◆ Try it
For the data below, the lines that hold "Uncheck" should be counted; only the resulting number is expected.

◆ Material for the task
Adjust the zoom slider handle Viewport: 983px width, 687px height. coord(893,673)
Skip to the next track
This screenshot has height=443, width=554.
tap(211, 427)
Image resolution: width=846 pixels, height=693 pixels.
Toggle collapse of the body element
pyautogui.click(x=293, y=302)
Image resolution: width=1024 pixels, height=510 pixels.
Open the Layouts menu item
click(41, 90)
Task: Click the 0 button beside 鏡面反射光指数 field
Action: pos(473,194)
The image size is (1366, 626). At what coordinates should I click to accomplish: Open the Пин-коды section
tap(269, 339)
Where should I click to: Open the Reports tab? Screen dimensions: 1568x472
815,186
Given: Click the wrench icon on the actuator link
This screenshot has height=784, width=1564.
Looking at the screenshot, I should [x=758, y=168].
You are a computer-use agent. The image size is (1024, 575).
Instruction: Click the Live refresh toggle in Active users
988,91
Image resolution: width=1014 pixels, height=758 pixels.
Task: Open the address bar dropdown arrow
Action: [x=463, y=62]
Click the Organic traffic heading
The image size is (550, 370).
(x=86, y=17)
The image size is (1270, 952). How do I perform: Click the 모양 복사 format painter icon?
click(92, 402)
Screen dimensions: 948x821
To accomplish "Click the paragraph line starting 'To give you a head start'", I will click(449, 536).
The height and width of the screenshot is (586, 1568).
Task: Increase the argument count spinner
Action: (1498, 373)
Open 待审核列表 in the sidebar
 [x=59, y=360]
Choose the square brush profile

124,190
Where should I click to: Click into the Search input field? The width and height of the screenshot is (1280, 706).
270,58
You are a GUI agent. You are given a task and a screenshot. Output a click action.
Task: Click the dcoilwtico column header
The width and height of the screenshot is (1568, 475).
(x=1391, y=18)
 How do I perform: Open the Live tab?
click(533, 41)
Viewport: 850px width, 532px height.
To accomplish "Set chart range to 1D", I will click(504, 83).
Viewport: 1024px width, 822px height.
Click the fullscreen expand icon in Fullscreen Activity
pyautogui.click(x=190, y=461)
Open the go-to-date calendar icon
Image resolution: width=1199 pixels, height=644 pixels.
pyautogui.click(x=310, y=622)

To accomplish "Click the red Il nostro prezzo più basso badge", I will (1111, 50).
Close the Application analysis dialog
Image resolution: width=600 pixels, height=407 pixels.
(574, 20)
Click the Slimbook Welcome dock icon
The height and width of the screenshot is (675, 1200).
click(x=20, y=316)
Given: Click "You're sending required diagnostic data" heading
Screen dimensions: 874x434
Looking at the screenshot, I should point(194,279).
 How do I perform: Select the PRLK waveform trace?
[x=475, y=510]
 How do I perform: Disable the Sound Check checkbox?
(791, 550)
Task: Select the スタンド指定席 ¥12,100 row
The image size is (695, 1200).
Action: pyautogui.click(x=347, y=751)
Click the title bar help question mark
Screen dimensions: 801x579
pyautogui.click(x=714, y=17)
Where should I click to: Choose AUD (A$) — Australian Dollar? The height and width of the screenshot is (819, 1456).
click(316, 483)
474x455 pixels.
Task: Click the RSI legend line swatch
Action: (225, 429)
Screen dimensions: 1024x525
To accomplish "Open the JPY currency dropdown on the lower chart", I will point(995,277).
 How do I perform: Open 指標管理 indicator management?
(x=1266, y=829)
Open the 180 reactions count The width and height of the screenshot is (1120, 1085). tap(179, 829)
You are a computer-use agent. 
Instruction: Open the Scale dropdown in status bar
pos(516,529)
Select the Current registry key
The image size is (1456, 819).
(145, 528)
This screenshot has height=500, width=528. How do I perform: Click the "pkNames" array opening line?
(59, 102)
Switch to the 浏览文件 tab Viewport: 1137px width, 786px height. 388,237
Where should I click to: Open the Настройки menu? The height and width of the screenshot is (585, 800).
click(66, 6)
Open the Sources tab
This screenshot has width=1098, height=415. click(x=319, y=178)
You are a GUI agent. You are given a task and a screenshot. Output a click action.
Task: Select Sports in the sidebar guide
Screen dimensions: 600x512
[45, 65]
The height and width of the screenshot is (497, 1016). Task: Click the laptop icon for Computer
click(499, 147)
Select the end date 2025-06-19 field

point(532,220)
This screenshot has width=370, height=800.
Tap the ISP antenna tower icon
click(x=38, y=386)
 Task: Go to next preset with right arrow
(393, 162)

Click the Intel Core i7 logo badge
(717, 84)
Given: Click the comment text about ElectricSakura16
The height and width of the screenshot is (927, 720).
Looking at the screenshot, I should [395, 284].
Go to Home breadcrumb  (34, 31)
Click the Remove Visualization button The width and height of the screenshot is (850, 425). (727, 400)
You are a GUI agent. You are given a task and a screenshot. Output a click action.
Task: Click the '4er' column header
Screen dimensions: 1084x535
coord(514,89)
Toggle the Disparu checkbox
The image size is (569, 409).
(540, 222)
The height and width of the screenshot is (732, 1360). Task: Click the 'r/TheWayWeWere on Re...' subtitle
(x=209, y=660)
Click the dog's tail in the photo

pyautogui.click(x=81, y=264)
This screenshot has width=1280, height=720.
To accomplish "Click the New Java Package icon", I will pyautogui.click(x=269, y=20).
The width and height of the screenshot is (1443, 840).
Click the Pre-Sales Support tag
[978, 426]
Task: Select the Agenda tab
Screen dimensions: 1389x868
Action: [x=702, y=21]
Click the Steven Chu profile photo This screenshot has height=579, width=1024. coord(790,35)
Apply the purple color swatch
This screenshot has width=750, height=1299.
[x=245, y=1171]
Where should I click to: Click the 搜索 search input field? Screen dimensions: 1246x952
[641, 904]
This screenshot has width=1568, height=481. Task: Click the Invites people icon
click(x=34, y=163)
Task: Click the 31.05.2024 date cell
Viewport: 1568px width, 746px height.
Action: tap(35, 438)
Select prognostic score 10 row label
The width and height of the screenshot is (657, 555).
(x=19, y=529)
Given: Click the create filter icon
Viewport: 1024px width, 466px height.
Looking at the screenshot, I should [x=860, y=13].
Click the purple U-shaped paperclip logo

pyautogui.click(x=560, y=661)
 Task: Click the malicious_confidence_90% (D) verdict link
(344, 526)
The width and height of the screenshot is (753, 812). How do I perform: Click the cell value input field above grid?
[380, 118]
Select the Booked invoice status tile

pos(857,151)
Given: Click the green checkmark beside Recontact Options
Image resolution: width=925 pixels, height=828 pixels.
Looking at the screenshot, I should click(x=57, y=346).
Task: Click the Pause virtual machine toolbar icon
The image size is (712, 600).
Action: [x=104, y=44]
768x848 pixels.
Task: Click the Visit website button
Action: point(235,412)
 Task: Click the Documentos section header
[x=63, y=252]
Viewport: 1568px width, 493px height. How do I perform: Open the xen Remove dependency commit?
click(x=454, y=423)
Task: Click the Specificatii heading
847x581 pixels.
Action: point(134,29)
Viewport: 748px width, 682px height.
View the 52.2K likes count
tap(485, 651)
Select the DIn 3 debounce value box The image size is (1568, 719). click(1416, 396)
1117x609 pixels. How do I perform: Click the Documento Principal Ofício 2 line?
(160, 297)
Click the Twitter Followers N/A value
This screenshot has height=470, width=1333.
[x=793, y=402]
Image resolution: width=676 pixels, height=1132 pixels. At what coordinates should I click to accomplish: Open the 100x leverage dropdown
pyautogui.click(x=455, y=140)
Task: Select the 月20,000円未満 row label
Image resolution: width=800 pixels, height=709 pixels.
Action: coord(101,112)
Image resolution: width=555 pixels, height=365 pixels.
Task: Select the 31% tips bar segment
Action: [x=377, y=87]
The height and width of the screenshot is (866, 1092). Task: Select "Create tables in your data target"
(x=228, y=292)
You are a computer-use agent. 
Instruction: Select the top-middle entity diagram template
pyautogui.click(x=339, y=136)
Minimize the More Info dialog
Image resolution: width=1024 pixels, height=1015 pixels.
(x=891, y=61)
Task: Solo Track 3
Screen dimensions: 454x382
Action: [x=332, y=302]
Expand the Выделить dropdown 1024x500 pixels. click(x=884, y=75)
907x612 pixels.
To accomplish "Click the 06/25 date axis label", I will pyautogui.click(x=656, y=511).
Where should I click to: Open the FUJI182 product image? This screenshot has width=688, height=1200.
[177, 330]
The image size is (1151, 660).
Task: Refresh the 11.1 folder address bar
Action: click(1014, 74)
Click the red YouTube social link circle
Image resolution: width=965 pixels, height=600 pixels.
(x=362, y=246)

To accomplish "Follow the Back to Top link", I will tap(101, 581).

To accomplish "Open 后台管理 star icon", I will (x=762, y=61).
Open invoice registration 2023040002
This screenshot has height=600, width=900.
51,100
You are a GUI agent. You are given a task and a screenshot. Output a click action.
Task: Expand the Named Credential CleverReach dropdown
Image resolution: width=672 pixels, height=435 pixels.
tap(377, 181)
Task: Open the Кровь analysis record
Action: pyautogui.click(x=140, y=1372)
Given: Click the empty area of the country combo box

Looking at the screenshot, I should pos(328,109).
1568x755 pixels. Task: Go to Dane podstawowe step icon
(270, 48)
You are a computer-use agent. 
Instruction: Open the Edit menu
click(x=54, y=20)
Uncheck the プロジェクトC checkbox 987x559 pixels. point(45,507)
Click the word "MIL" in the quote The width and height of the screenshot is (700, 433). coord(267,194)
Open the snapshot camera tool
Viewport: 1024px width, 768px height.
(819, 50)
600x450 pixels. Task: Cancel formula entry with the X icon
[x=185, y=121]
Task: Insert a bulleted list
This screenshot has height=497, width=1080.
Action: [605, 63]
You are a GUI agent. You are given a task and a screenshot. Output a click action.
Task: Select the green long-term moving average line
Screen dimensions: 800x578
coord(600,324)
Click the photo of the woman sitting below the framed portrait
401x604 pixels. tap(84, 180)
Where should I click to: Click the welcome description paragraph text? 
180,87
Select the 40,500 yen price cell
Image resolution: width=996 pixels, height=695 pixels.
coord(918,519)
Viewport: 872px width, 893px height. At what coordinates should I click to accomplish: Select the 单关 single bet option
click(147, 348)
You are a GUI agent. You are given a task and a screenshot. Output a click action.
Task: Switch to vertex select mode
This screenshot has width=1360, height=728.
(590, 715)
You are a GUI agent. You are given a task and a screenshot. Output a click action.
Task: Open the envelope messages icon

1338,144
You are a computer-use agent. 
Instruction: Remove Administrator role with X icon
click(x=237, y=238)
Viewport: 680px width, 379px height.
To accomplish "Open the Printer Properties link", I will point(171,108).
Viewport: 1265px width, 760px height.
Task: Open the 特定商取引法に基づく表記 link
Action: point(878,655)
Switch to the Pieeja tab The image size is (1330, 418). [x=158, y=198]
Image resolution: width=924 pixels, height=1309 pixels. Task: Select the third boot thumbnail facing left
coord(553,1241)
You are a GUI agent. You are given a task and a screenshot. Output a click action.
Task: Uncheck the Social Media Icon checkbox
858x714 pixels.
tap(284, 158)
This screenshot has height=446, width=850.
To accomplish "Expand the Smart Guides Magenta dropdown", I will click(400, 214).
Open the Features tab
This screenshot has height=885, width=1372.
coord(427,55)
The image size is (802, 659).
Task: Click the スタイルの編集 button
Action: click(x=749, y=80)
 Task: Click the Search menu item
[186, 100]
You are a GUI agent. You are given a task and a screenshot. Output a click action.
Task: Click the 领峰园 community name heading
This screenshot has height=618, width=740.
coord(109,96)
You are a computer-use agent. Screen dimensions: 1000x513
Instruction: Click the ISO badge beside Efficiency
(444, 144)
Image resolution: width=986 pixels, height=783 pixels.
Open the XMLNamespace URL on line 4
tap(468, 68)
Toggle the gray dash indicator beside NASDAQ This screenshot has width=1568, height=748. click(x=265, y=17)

◆ Task solution
2